Чего‑чего, а подобного поворота Варя не ожидала. Пролепетала:
— А откуда вы знаете?
— У нас есть свои источники информации.
Кононовой почему‑то показалось, что надо быть с олигархом откровенной. Может, не до конца, не до донышка, но в общих чертах.
— С ним случился сердечный приступ. Неожиданный обширный инфаркт миокарда.
— С чего вдруг?
— Он пытался задержать одного гражданина.
— Что за гражданин? Почему задержать?
— Странный тип, обладающий, возможно, паранормальными способностями.
— Его зовут Елисей Вячеславович Кордубцев?
— Вот кто, интересно, вас снабжает информацией?
— Значит, правда, — удовлетворенно хмыкнул миллиардер. — И правда то, что вы этого Кордубцева до сих пор не нашли.
— А вы почему им интересуетесь?
— Меня все странное, таинственное и загадочное интересует — ты разве не поняла, пташка моя? Ладно, поешь ты складно и, кажется, правдиво. Тогда — услуга за услугу: продолжайте дальше свою повесть, эль профессоре.

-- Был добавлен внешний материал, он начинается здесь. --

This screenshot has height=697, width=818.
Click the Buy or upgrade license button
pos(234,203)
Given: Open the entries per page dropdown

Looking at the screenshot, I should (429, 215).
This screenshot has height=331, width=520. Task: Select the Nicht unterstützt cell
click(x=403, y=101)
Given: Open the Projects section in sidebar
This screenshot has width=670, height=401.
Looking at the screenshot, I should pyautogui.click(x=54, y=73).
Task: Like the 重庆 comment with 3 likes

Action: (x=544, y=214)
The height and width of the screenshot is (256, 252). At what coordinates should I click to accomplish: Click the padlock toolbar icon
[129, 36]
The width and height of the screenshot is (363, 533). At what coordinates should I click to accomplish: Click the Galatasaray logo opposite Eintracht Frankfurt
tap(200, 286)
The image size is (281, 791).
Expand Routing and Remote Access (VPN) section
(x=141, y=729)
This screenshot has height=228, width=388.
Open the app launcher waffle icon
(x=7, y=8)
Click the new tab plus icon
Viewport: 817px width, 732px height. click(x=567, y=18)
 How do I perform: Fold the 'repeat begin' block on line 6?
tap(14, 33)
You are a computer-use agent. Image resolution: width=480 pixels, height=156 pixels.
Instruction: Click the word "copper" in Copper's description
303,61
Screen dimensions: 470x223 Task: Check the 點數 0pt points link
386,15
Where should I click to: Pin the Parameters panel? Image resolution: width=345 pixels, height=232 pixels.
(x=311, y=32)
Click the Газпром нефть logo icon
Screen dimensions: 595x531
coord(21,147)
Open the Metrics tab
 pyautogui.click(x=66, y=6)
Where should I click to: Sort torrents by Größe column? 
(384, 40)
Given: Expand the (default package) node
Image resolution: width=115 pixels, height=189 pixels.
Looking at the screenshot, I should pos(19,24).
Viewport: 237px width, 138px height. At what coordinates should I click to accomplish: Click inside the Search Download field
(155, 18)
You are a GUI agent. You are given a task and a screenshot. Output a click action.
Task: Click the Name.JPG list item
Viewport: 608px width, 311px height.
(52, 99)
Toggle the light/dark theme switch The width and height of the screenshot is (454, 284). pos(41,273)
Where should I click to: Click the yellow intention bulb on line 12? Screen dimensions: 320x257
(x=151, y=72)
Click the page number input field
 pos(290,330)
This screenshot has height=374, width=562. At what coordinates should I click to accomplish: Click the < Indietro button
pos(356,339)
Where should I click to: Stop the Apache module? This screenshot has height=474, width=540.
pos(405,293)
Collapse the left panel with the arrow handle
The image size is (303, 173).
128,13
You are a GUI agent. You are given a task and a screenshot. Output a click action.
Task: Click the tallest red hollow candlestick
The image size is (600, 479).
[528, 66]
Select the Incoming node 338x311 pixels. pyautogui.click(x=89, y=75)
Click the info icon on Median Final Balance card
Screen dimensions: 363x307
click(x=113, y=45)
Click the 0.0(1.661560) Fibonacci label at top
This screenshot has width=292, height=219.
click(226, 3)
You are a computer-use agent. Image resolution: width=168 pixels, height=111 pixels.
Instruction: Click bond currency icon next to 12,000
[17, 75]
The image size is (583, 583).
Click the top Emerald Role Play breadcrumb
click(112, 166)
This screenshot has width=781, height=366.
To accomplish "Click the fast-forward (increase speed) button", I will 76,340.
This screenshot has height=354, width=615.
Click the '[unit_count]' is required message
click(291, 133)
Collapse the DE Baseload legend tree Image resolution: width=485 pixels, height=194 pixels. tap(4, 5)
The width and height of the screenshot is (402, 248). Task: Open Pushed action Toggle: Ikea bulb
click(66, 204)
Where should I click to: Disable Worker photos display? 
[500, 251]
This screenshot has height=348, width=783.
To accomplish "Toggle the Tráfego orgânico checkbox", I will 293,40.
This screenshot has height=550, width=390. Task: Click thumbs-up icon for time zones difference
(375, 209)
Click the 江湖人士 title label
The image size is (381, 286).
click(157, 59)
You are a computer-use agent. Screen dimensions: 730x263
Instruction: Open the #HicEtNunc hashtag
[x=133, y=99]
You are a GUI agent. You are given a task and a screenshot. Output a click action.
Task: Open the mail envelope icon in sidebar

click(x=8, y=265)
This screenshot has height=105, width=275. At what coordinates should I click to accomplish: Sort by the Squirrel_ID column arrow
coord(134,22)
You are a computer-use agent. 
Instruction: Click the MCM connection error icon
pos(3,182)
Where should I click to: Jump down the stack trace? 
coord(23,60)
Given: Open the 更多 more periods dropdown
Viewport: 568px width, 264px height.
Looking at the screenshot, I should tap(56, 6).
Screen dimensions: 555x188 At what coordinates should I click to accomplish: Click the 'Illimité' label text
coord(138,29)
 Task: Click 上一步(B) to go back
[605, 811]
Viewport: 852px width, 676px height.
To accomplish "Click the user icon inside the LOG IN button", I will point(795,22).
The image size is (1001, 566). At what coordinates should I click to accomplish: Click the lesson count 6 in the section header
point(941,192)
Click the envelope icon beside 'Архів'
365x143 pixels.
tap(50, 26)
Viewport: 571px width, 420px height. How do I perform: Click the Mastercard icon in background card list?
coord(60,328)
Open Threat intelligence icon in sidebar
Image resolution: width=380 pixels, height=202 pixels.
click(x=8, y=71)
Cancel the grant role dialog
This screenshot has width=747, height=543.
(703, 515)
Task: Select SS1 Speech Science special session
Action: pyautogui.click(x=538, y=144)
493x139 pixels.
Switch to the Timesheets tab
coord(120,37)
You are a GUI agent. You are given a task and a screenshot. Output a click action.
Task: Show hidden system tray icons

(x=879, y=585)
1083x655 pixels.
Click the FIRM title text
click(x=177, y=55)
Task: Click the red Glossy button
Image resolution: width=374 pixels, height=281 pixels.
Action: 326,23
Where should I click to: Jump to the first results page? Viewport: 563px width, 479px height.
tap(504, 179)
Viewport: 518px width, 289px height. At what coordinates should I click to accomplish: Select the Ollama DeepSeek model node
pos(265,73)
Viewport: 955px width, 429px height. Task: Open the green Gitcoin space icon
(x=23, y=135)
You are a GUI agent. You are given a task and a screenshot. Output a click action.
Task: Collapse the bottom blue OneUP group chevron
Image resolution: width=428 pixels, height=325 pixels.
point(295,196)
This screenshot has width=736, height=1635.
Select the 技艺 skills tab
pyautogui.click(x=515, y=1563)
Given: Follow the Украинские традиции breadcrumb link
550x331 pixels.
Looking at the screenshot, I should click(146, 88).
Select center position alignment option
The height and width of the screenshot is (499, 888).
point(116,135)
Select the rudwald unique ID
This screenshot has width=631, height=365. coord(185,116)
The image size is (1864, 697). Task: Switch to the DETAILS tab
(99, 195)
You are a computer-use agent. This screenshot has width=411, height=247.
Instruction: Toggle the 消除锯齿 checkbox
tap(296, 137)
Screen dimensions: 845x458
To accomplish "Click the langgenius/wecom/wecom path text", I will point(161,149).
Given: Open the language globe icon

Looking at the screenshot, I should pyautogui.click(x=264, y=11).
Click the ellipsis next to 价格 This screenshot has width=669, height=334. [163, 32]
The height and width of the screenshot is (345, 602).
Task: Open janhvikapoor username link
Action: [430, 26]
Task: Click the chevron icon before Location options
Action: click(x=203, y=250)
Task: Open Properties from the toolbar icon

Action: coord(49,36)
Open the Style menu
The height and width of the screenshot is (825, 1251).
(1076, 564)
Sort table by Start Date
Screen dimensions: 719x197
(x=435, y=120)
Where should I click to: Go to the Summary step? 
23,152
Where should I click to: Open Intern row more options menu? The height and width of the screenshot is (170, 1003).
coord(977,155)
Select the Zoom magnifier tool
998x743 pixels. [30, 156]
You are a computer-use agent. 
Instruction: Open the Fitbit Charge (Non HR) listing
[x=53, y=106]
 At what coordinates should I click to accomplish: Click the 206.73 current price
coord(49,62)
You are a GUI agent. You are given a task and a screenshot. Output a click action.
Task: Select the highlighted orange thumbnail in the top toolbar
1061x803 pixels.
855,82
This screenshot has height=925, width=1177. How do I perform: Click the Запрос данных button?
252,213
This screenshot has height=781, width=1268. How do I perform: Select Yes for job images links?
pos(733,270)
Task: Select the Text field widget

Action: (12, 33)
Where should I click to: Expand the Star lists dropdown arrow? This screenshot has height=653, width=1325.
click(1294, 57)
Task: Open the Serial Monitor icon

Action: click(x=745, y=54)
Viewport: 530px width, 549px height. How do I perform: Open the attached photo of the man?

— Может быть, у нашей гостьи появились вследствие моего рассказа вопросы?
— Появились.
— Задавайте.
— Я вас опять оставлю, господа. Вы, Иван Степанович, имеете все полномочия, — и магнат снова поднялся по лестнице куда‑то наверх.
Нет, Варя не стала спрашивать, на что имеет полномочия «дважды доктор». Подумала, что время дойдет и до этого. Спросила то, что планировала:
— А тот, кто в прошлое отправляется, может только в тело родного отца вселиться? Не деда, не прадеда, не пращура какого‑нибудь с алебардой или пращой?
— Пока да. Механизм нам непонятен, но дело обстоит именно так.
— И, вы говорите, путешественник во времени (можно его так называть?) всегда в девяностых годах оказывался?
— Именно так. От восемьдесят девятого до девяносто восьмого года.
— Почему? Вы не проверяли?
— Есть одна гипотеза. Домысел. Ничем фактически не подтвержденный.
— И?..
— Я уже говорил: то время, начало девяностых, было судьбоносным. Тектонические сдвиги. Менялась жизнь. Разрушили Берлинскую стену. Рухнул коммунизм. Кончилась холодная война. Есть предположение, что почему‑то именно годы перемен путешественников во времени притягивают.
— А как же наш футболист Сырцов? Он ведь в конце пятидесятых оказался. Попал, если я не ошибаюсь, прямиком в октябрь пятьдесят шестого.
— Его родной отец, футболист Стрельцов, из того времени был.
— Но Стрельцов, если я не ошибаюсь, до девяностого года дожил. Почему не в конце восьмидесятых очнулся в его теле наш Игорек?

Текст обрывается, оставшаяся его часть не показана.